Forensic data recovery vs Data recovery
When files have been lost, or a disk corrupted, or damaged, data recovery is required. Many forensic investigation tools expect a disk to be in good working and not logically corrupted. Forensic data recovery allows for damaged disks and corrupted file systems. To stand up to critical forensic analysis, possibly in court, it is necessary to provide detailed reporting on how and where files have been recovered. Hashing the recovered files ensures that any later changes, accidental or deliberate can be tracked. The whole chain of custody is as important as the data recovered.

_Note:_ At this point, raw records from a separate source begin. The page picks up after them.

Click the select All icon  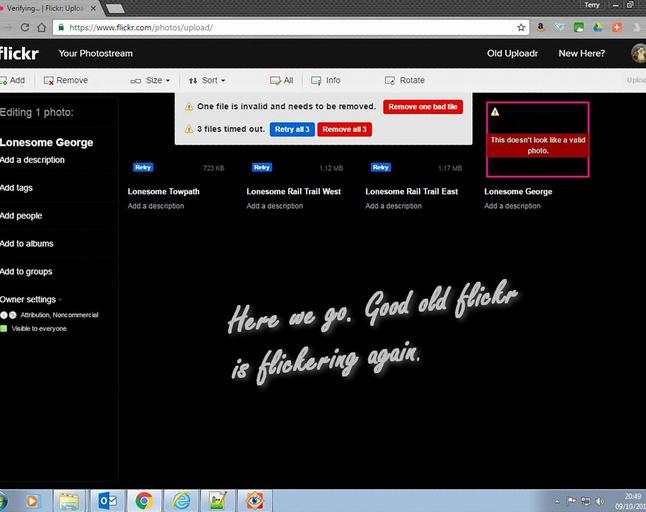click(275, 80)
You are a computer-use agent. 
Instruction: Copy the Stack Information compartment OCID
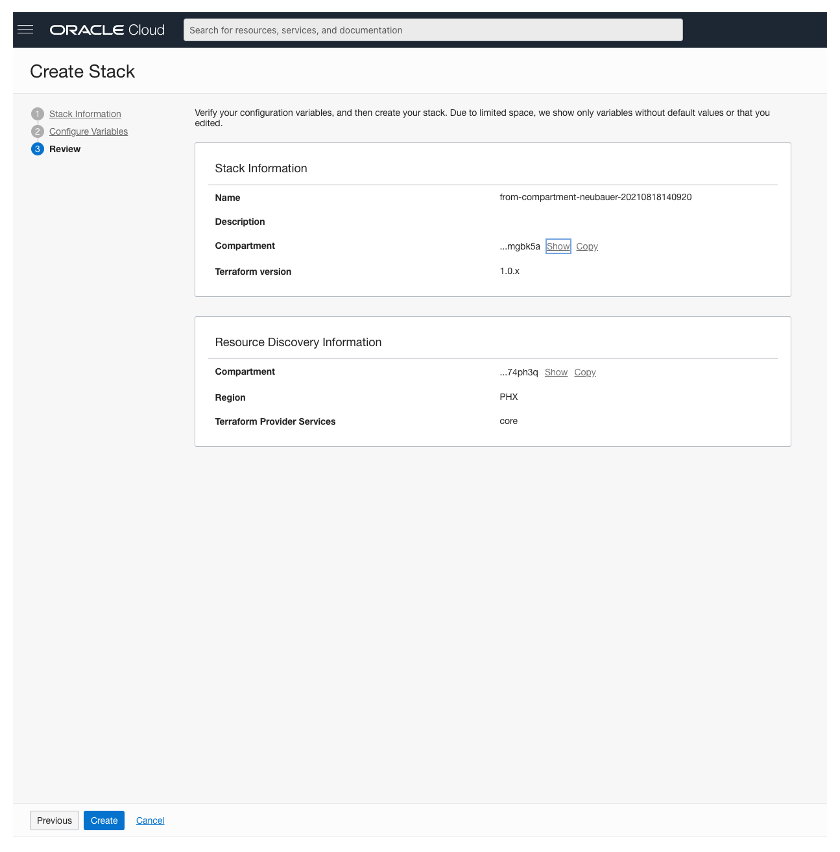point(587,246)
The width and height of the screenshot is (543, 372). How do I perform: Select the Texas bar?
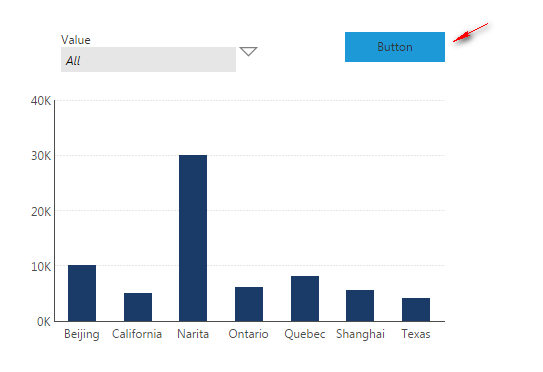click(416, 310)
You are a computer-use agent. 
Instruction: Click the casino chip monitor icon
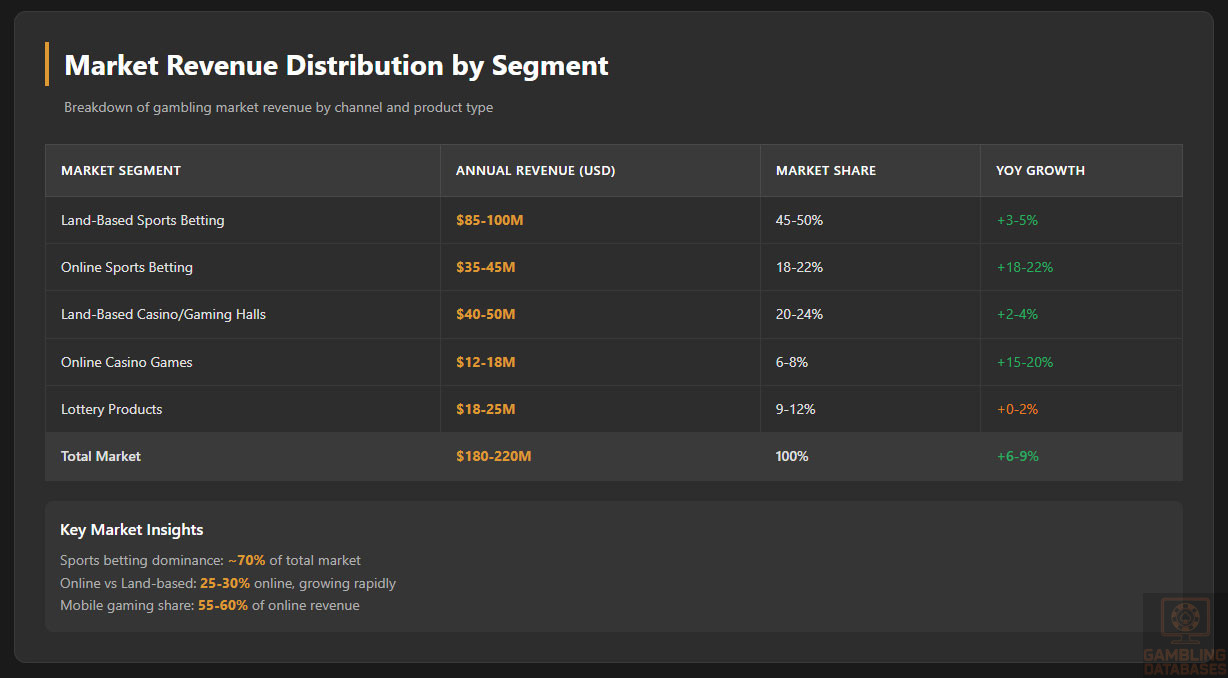click(x=1184, y=620)
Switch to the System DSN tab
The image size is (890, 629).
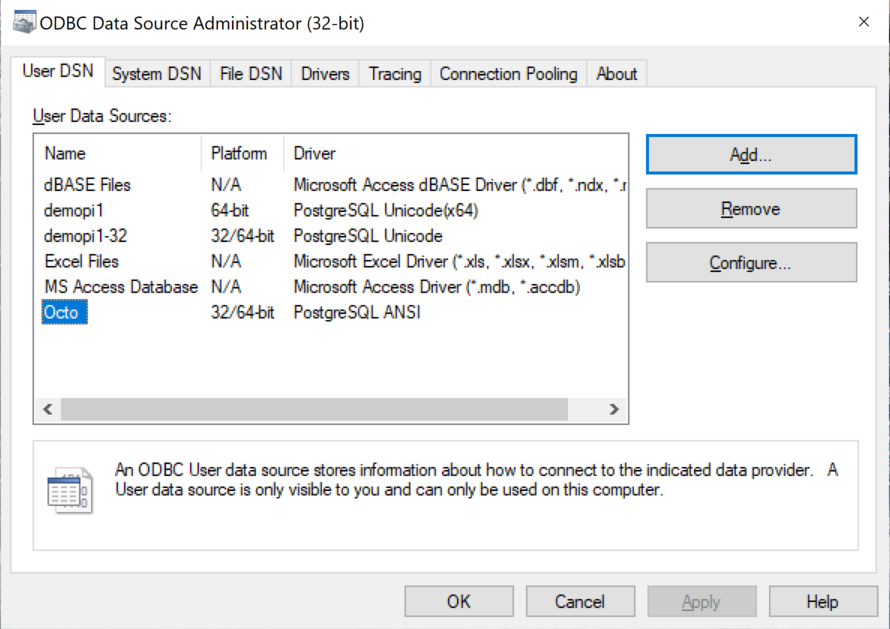point(156,73)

CnW forensic data recovery software is first class at recovering files, but also contains extensive logs. This is where simple data recovery and the forensic side diverge. The comprehensive log saves full details of where files were recovered from, along with all directory metadata. There is a comprehensive set of forensic tools to assist any recovery that has to be forensically based. Operations can be repeated
The two key elements of CnW is the log system which has details of all files, errors, and media. This works in conjunction with the XML report that can be generated from a series of logs enabling an outline report to be generated for a summary of log details. For straight data recovery, no logs are required and at times data on the failed disk may be changed. A critical part of any legal investigation is that no data must ever be changed on a disk drive.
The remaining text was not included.